The shouldRespond() function is responsible for deciding whether a change has occurred in the contract’s ownership. Unlike collect(), this function is marked as pure, meaning it does not read blockchain data or modify any state—it only processes input data.

How It Works

• It first checks if there is any data available. If there isn’t, it returns false, meaning no response is needed.
• It extracts the most recent owner’s address from the encoded data.
• It compares this address with a hardcoded expected owner: 0xf0ff7A28fB3545CEC7E3dBeE2F5ce00111c394f0

If the current owner does not match the expected owner, the function returns

(true, abi.encode("Owner has changed"))

Thus signaling that an action should be triggered.

Why It Matters

• This function validates the collected data without accessing the blockchain, making it highly efficient.
• It prevents unnecessary responses, ensuring that actions are only triggered when a real change occurs.
• It plays a crucial role in security monitoring, helping detect potential ownership takeovers.

Finally, the HelloWorldTrap contract works as a watchdog for the VulnerableContract. Here’s how both functions work together.

1. collect() fetches and encodes the contract owner’s address.
2. shouldRespond() checks if the owner has changed and, if so, signals that an action is required.

Next, after populating the contract with our code, hardcode the contract address here.

VulnerableContract public vulnerableContract = VulnerableContract(0x4096cdC78dD7b8f74E7228dbD9214bD919dbbA3E);

By hardcoding the contract address, we ensure that HelloWorldTrap interacts with the specific deployed instance of VulnerableContract. If VulnerableContract is redeployed, this address must be updated manually.

Compile

Confirm your contract by compiling, run forge build

Drosera have updated their private key storage, you can either call the private key from the CLI or encode it in the .env file, you can no longer set it in the .toml file

private_key = "0d53..."

Make sure your address has enough ETH (use a faucet if not)

Deployment

To deploy the trap, run the following commands:

#Compile the Trap
forge build

drosera apply --private-key 0d53...

After successfully deploying the trap, the CLI will add an address field to the drosera.toml file.

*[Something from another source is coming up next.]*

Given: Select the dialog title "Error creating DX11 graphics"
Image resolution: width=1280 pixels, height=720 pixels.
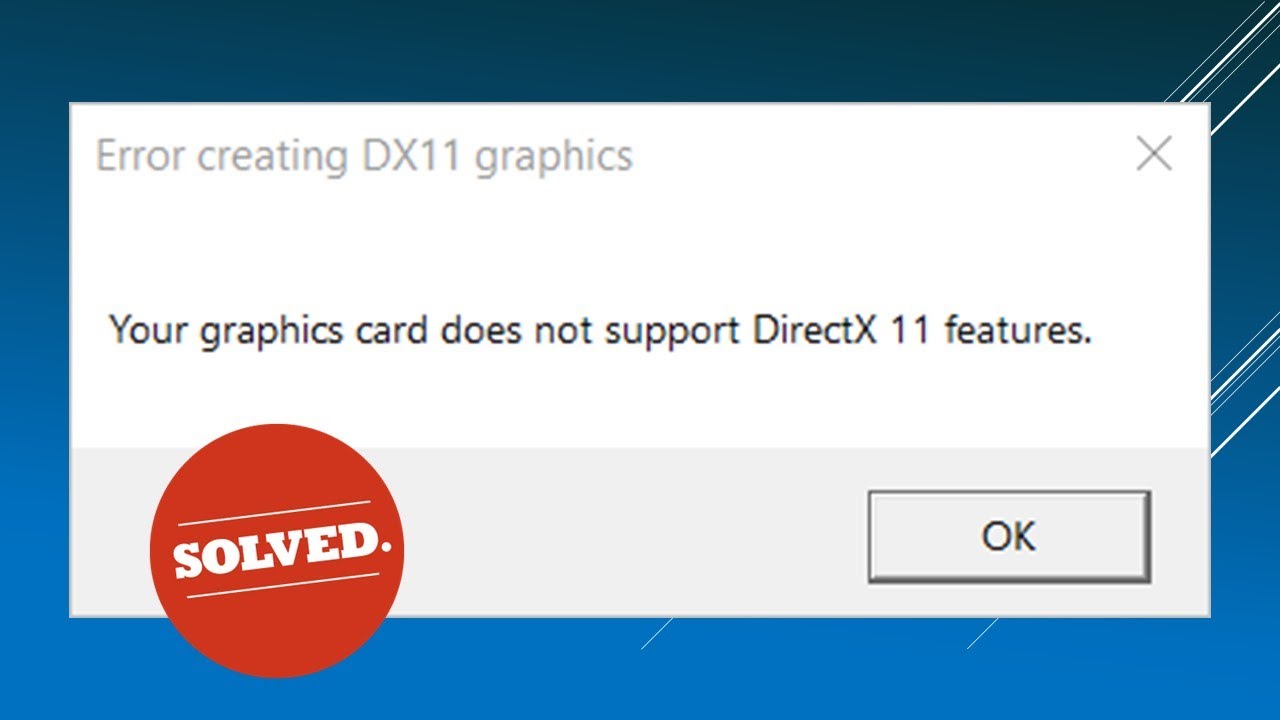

We can check out our deployed project using the Explorer link attached.

Click on the Explorar link to see the deployed contract.

Next, copy your address and paste it on Trap Explorer, and with this step your trap is live.

Getting Started With Operators

What is a Drosera Operator?

A Drosera Operator is an individual or entity that runs an Operator Node within the Drosera network. These nodes are responsible for executing Traps which are smart contracts that define conditions for detecting anomalies and triggering on-chain responses.

Operators play a crucial role in maintaining the security and efficiency of dApps by ensuring that Traps are executed promptly and accurately.

Why Become a Drosera Operator?

Becoming a Drosera Operator offers several benefits:

• Contribution to Security: Operators enhance the security of the Ethereum ecosystem by actively monitoring and responding to potential exploits.
• Incentives: Operators may receive rewards for their participation and the resources they contribute to the network.
• Community Engagement: Operators become part of a community focused on improving decentralized security infrastructure.
  

  Prerequisites for Running an Operator Node

Before setting up an Operator Node, ensure you meet the following requirements:

• Operating System: A Linux-based system, preferably Ubuntu 22.04 or later.
• Hardware Requirements:
  • CPU: At least 2 cores.
  • RAM: Minimum of 4 GB.
  • Storage: At least 20 GB of available disk space.
• Ethereum Node Access: Access to an Ethereum node is essential. While self-hosting a node is recommended for optimal performance, third-party services like Alchemy, Infura can be used.
• Ethereum Account: An Ethereum account with a private key and sufficient ETH to cover transaction fees (Metamask) you can get ETH faucet from here.
  

  Installing the Drosera Operator

There are two primary methods to install the Drosera Operator: using pre-built binaries or Docker images.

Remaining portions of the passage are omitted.